In sunny Scituate, the digging — and shivering — persist as the seaside town remains without power

SCITUATE — The sun illuminated this snow-covered seaside town Sunday, melting ice that encased power lines and tree branches while providing a bit of warmth after another frigid night.

Rick Colvin said parts of his girlfriend’s house in the First Cliff neighborhood registered 44 degrees Saturday night. But Colvin, his girlfriend, and her children muddled through with the aid of a wood-burning stove and a heap of blankets.

“Staying up all night keeping the wood stove going, up every three hours, it’s a lot of work,’’ he said Sunday, taking a break from shoveling snow. Colvin was trying to clear a path for the family’s Kentucky gaited horse, Chilmark. During the storm, his girlfriend’s 12-year-old son, Christian Cuneo, braved the snow and wind to rescue the horse from his paddock, and guide him back to an enclosure under the house.


In a storm update e-mailed to residents, town officials forecast that power would remain out until at least Tuesday. “Thank God we have a gas stove,’’ Colvin said.

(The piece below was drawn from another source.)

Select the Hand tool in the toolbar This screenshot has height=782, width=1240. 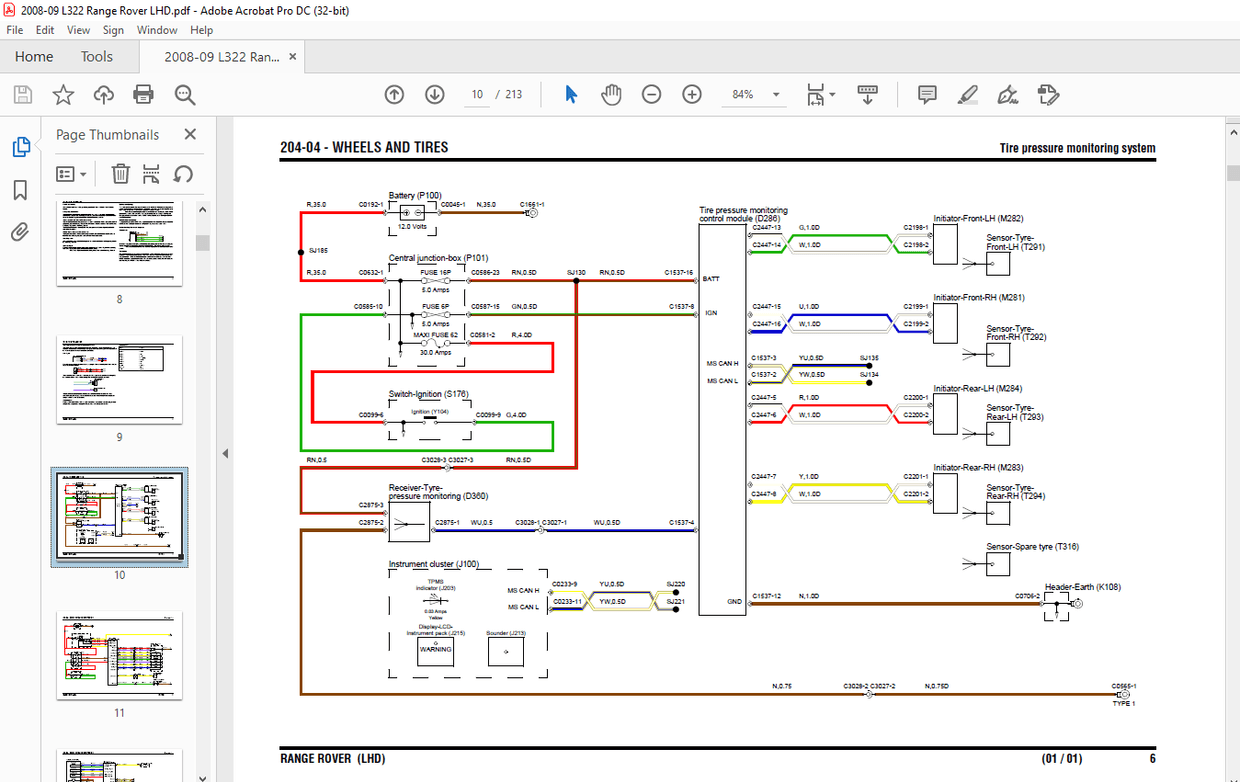[x=610, y=94]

The nor’easter knocked out power to all of Scituate, town officials said. Downed lines can be spotted throughout town, dangling from poles and crumpled on the ground, resembling black snakes curled up in the snow. In some places, the lines rested on car roofs and driftwood.

Town administrators said road crews are working to clear roads, promising to clear main arteries first. “We know this is frustrating and empathize, but there are 50 blocked or partially parked streets we are trying to clear in the next 48 hours,’’ officials said in their e-mail.

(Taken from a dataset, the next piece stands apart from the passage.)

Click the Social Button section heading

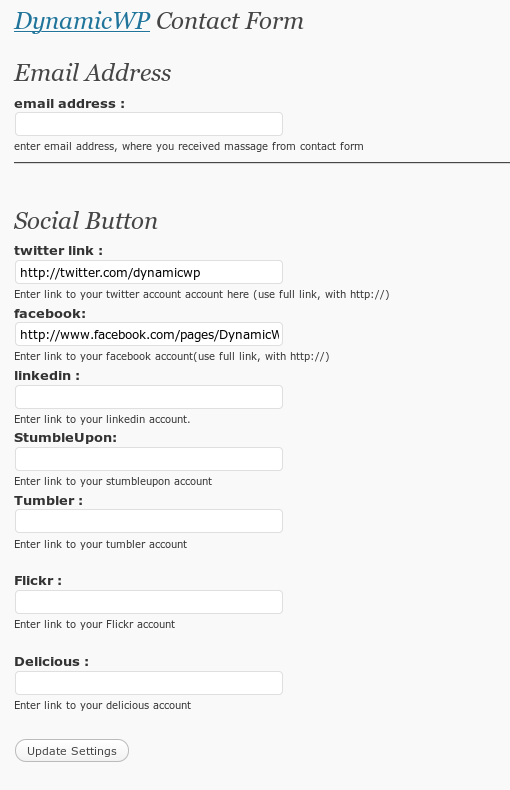pos(86,221)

The town dispatched gas and building inspectors to examine structures that may have sustained damage in the storm.

As National Grid work crews cleared trees and wires, residents cleared driveways and doorsteps.

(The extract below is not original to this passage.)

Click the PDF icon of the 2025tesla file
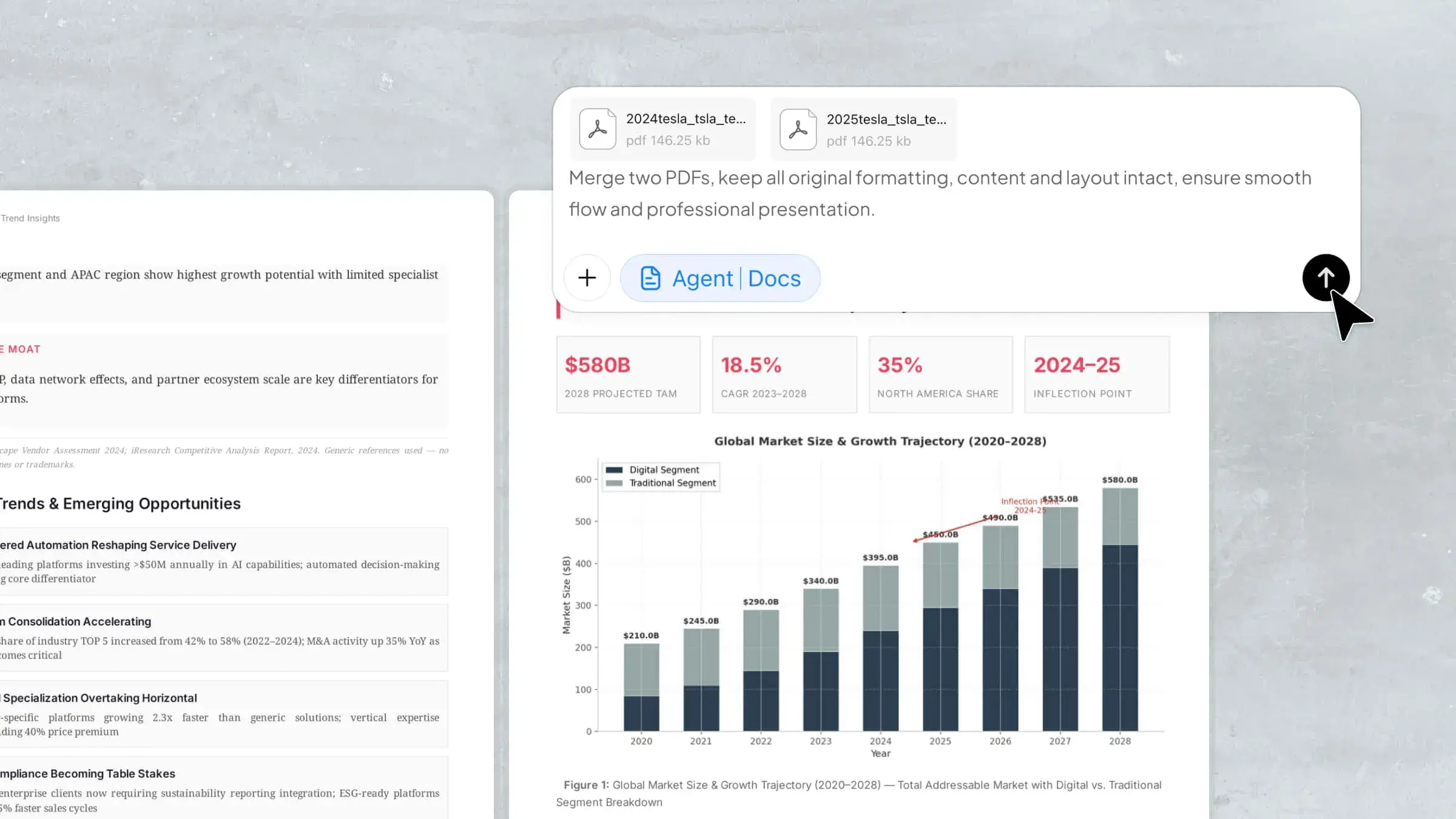 pos(798,129)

Frank Griffin shoveled ice and slush from the steps of his Cedar Point home. His family stayed through the storm but departed before Saturday’s high tide, when the sea rushed in and flooded the neighborhood. They returned once the waters receded — and plan on staying.

“We’re hosting the neighbors,’’ he said, as the sound of his purring generator mixed with the whoosh of the waves. “It’s a party.’’


Residents walking their dogs sidestepped debris, maneuvering out of the way of kayaks and rowboats deposited in the street by the sea. Bill Leaver said his three fire places have kept his home relatively toasty, with the temperature staying above 50.

Still, he planned to take his family to the hotel he manages in Newton, so they can “hunker down for the day and recharge.’’

Some people sent children and spouses to stay with friends and family elsewhere who had power. For those who stayed, many stopped by the shelter at the high school to power cellphones, a lifeline to the outside world.